Vernon Keola is a man of many skills and interests who is always looking for the next adventure or new project. Retired from 35 years as a mail carrier with the US Post Office in Superior, WI, he decided to go back to school for truck driving. “I had butterflies in my stomach coming to my first day of class,” he said. “I am not one to sit around at home as a retired guy. I like to push myself to try new things.”
Keola now works for Jeff Foster Trucking where he drives over-the-road irregular flatbed loads. “I would tell anybody who is considering training as a professional truck driver that the pay and benefits are really good but not everybody can do this job.”
Truck driving is a job where every day is different and, as Keola’s instructors emphasized, can be a dangerous job if you are not focused. “You are in charge of an 80,000-pound machine so you must pay attention to what is going around you all the time,” said Keola. “It’s a different mindset from delivering mail. You are responsible for this big machine with a 48-foot trailer. It can be a lot of pressure and stress but I love being up in the cab with the views of everything.”

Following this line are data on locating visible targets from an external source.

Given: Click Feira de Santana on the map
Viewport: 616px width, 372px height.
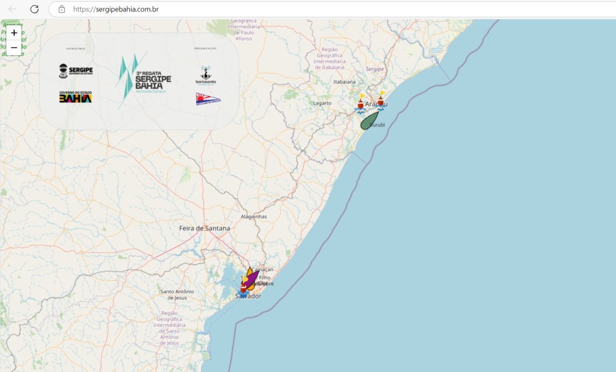Looking at the screenshot, I should pos(205,228).
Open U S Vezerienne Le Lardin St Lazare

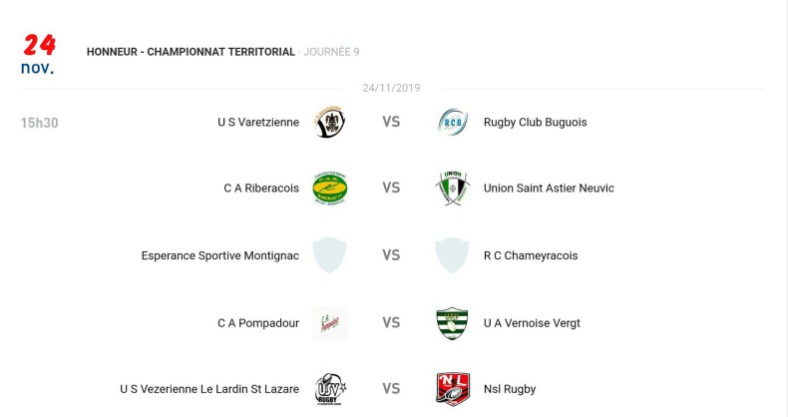[209, 389]
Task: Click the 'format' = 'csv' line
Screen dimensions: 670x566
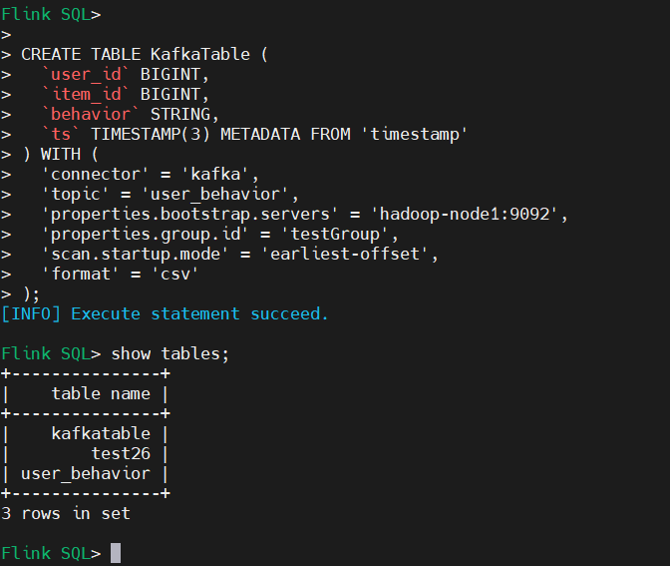Action: pos(120,274)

The challenges of learning to drive big rigs can be both physically and emotionally draining. “We learned double clutching with 10-speed non-synchronized manual transmissions,” said Keola. “You practice gear change by watching the tachometer and also listening to the engine.” Keola also practiced at home while watching TV. “I would be sitting at home with my wife and mimic the shifting with my hand and foot. My instructor, Dave Amys, said you are going to have a sore left leg at the end of training.”
Originally from Hawaii, Keola moved to the area in 1987 as a military man who served six year’s active duty with several tours in Afghanistan. Keola also serves as an electrician at the 148th National Guard base in Duluth. Keola also trained as an electrician at LSC and graduated from the Commercial and Residential Wiring program in 2005.
Keola appreciates the excellent training he received at LSC. “I feel confident about driving truck. Dave Amys was right next to me in the cab along with other students. He was a very patient instructor. There is a lot to learn and practice but I am not a quitter. I told him that you guys are going to have to kick me out of here because I am finishing the program and driving truck.”